Administration du grand dictionnaire universel (17, part. 1p. 425).

Avesta (L’), Zoroastre et le Masdéisme, par Abel Hovelacque (Paris, 1880, in-8o). Cette étude sur la doctrine religieuse, liturgique et morale des livres sacrés de l’ancien Iran n’est pas une étude de mythologie comparée ; l’auteur n’y recherche pas les rapports de l’Avesta avec les Védas, l’influence réciproque du mazdéisme sur le sémitisme, et les causes qui ont réduit le zoroastrisme à ne plus compter qu’un petit nombre de sectateurs. M. Hovelacque s’occupe exclusivement d’une période bien définie de la civilisation iranienne : celle au cours de laquelle furent composés, enseignés et compris par les adhérents du mazdéisme les textes zends que nous possédons.
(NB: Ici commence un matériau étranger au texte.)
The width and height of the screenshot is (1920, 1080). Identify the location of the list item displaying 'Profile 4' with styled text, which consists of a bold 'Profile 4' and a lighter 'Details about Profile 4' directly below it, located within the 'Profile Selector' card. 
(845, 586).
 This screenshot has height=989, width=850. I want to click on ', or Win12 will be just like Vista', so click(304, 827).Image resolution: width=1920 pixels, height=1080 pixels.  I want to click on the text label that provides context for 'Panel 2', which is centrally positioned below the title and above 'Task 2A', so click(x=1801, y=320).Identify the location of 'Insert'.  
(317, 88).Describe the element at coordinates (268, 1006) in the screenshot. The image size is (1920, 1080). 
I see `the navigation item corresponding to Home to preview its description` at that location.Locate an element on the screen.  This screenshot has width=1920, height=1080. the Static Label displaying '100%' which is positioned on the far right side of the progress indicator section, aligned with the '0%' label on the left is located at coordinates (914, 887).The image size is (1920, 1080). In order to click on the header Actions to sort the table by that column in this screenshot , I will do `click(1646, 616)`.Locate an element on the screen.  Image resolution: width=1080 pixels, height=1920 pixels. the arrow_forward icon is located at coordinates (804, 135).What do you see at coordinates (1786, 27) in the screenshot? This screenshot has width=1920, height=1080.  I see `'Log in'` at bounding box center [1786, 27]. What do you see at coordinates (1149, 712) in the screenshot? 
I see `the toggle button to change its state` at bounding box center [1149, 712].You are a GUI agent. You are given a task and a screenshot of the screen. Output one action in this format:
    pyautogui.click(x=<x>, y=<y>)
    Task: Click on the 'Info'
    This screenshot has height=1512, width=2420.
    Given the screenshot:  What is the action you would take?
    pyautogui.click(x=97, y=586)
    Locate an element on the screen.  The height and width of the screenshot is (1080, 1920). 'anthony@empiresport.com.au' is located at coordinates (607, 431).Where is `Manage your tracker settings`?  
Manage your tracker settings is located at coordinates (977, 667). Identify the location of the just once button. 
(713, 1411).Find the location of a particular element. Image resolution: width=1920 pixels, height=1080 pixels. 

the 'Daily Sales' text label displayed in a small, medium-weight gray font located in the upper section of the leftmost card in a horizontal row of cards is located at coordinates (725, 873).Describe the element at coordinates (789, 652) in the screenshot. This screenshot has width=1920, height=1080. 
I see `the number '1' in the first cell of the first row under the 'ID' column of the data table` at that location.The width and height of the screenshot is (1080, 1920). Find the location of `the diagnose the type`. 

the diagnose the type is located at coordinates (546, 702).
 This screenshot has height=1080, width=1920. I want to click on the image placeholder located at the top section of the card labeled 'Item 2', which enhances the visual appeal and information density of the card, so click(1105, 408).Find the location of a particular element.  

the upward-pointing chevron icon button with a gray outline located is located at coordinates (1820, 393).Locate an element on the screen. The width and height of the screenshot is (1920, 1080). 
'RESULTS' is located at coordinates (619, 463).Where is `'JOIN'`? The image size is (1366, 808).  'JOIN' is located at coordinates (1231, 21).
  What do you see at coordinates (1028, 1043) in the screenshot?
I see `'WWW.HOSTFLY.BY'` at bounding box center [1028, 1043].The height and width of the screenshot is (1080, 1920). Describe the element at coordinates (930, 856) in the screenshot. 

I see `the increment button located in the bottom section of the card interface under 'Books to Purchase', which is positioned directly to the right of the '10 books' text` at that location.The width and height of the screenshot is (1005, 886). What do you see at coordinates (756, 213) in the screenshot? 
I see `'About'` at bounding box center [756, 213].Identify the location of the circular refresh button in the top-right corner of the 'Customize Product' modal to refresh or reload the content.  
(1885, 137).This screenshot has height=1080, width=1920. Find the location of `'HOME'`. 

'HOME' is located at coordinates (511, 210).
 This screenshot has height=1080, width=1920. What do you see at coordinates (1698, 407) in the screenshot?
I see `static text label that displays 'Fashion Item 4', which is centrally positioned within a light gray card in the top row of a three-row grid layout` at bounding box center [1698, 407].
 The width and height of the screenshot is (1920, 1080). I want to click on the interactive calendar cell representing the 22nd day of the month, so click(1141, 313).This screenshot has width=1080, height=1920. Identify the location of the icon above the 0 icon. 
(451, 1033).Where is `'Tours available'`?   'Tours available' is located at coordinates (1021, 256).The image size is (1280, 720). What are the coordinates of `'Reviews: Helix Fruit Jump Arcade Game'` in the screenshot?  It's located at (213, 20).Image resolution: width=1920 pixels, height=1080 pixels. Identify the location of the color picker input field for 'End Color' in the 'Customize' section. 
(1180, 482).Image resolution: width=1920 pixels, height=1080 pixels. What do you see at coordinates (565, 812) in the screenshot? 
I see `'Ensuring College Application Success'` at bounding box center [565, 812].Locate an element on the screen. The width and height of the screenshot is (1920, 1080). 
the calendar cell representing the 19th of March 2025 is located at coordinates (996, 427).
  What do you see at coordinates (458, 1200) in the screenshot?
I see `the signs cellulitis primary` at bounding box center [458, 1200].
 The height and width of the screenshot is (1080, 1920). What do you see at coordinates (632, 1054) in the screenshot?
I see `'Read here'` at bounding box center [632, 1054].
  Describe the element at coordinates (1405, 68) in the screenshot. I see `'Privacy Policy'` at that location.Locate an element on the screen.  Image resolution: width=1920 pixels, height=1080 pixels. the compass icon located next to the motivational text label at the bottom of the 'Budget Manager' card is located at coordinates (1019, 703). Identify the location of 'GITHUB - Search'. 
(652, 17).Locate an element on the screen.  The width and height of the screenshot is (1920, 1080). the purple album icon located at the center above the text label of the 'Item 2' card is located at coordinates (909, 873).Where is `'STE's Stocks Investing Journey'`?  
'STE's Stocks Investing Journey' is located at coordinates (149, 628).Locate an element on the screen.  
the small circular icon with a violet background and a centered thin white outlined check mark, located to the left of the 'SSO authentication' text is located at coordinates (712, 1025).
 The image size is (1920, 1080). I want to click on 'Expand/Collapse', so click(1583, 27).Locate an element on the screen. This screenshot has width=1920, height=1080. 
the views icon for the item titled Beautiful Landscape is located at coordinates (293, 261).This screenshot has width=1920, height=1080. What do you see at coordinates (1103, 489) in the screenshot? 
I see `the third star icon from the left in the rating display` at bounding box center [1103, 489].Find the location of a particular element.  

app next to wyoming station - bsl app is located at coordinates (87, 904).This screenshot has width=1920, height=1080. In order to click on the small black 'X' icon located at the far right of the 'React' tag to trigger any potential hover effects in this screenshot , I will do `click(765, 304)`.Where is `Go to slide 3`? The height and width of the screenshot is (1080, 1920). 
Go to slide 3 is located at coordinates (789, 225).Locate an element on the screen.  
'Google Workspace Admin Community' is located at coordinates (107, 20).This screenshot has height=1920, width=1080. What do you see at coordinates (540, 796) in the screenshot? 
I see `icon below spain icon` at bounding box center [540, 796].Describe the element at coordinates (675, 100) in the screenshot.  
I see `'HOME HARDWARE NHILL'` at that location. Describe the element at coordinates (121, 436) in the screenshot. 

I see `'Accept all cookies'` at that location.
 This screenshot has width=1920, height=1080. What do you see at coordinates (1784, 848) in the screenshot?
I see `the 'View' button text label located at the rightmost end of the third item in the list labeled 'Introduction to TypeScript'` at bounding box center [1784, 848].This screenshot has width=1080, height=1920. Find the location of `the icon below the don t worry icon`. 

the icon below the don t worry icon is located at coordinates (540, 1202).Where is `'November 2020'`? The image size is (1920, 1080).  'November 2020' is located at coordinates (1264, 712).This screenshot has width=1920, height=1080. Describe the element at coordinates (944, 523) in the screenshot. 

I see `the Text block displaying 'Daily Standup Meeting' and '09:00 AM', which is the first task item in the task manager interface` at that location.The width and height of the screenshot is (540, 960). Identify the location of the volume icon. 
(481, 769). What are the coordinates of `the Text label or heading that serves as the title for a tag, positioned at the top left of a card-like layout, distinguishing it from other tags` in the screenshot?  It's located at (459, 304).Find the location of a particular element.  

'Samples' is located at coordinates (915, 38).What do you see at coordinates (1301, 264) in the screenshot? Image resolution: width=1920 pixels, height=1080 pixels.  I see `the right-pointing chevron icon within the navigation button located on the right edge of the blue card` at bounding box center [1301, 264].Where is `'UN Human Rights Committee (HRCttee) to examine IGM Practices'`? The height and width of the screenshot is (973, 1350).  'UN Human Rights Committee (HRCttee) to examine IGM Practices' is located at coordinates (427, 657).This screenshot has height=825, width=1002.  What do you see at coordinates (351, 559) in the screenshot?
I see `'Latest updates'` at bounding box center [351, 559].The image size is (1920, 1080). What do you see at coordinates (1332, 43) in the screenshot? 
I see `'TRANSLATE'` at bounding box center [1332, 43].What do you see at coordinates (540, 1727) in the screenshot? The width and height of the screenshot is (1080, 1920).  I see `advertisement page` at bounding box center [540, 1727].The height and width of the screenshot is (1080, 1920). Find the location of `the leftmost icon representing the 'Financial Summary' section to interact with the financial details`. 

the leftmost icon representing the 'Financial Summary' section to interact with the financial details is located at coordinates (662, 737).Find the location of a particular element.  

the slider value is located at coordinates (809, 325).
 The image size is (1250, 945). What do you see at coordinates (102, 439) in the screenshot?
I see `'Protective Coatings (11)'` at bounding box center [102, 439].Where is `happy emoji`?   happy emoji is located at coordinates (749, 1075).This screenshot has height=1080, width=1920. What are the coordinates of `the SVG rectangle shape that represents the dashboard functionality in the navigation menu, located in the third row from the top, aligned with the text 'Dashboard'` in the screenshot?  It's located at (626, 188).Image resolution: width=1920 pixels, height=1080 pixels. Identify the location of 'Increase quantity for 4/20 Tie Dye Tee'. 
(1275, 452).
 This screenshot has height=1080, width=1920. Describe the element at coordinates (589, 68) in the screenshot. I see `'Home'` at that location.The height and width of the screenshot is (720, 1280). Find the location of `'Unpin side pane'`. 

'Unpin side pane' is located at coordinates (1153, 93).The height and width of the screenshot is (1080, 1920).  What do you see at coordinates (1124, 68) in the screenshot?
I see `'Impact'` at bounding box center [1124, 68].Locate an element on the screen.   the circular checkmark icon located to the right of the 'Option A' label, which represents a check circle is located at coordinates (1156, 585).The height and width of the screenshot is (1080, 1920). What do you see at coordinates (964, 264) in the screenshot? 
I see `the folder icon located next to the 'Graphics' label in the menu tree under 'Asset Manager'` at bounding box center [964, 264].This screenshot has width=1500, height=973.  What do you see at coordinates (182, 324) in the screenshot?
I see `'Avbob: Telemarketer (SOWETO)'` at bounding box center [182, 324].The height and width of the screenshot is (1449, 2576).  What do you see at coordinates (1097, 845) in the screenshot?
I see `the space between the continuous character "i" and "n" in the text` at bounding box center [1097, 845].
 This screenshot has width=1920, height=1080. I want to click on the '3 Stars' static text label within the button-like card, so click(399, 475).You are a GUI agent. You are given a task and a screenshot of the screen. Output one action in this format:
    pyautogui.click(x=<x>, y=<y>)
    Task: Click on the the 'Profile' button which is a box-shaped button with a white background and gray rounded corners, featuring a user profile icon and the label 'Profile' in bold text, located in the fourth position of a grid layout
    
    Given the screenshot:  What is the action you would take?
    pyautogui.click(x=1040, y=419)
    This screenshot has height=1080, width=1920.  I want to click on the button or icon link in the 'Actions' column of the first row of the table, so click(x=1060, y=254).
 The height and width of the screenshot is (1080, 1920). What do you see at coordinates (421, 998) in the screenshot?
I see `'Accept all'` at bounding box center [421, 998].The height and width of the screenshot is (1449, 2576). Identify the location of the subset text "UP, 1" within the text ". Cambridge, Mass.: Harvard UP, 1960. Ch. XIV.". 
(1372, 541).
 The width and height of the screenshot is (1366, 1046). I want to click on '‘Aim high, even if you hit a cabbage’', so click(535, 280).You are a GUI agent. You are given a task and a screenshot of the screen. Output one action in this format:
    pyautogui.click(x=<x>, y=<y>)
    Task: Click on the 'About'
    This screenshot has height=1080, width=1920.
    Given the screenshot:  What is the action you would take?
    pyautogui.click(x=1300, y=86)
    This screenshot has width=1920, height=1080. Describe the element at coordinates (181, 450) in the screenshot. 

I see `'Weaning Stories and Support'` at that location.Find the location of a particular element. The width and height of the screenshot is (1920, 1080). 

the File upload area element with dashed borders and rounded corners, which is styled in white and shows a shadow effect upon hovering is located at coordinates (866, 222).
Tout d’abord, il nous raconte la découverte de l’Avesta et l’historique de son interprétation : Opinions des anciens et des modernes, Anquetil-Duperron et ses contemporains, Eugène Burnouf et son œuvre. Cette introduction générale est suivie d’un mémoire critique sur les textes que nous possédons, notamment sur les Gathâs, dont la langue est plus archaïque, et d’observations sur Zarathoustra (Zoroastre), le prophète auquel les légendes nationales rapportent l’honneur d’avoir établie la vraie religion. Cette religion, c’est le dualisme, c’est 1 opposition des deux principes ennemis, du bien et du mal, qui distingue si profondément le mazdéisme des anciennes croyances aryennes, d’où il est pourtant sorti. Les divinités bienfaisantes et malfaisantes, qui aident dans leur œuvre respective Ahouramazdà et Angrômaïnyous (Ormuz et Ahriman), les Yazatas et les Daévas (bons génies et démons), etc., sont chacun l’objet d’une notice spéciale, dont la lecture nous permet de comprendre la conception caractéristique du mazdéisme : à savoir que, la création ne pouvant subsister que par l’équilibre des forces opposées qu’elle met en jeu, ces forces doivent être mues par deux principes continus, l’un utile, l’autre nuisible à l’humanité. Or, le devoir de l’homme placé entre les deux mondes de la lumière et des ténèbres, du bien et du mal, consiste, cela ressort clairement des textes analysés par M. Hovelacque dans les livres III et IV de son ouvrage, à se ranger du côté des dieux lumineux et purs pour combattre avec eux et sous leur direction secourable les esprits du mal physique et moral. Autrement, lorsque viendra la mort, au lieu de passer sous le pont de Kinvat, qui conduit aux demeures bienheureuses d’Aboaramazdâ, il en sera précipité dans l’abîma ténébreux par le méchant Ander (Andra). La morale de l’Avesta ne pouvait donc qu’être relativement


pure, et l’on y trouve en effet d’excellents préceptes : éloge du travail, de la vie agricole, de la bienfaisance, de la charité, de la vérité. Sans le ritualisme, qui l’a gâtée et rabaissée, elle serait bien supérieure à la plupart des autres morales religieuses. « Assurément, conclut M. Hovelacque, le mazdéisme a vicié dans son fondement même la morale qu’il enseignait en tant qu’il la regardait comme dépendante d’une foi religieuse et qu’il la déduisait d’une révélation ; la conscience actuelle des groupes les plus avancés de l’humanité réprouve cette idée. En définitive, il faut savoir gré aux antiques mazdéens de ce qu’ils n’ont introduit le déisme dans leur morale qu’en ce qui concerne une révélation primitive ; c’est une faute assurément, mais partout ailleurs ils se sont montrés humains et avant tout amis du travail, qui seul peut légitimement donner à l’homme, ainsi que nous l’apprend l’expérience, une conscience nette de sa propre dignité. »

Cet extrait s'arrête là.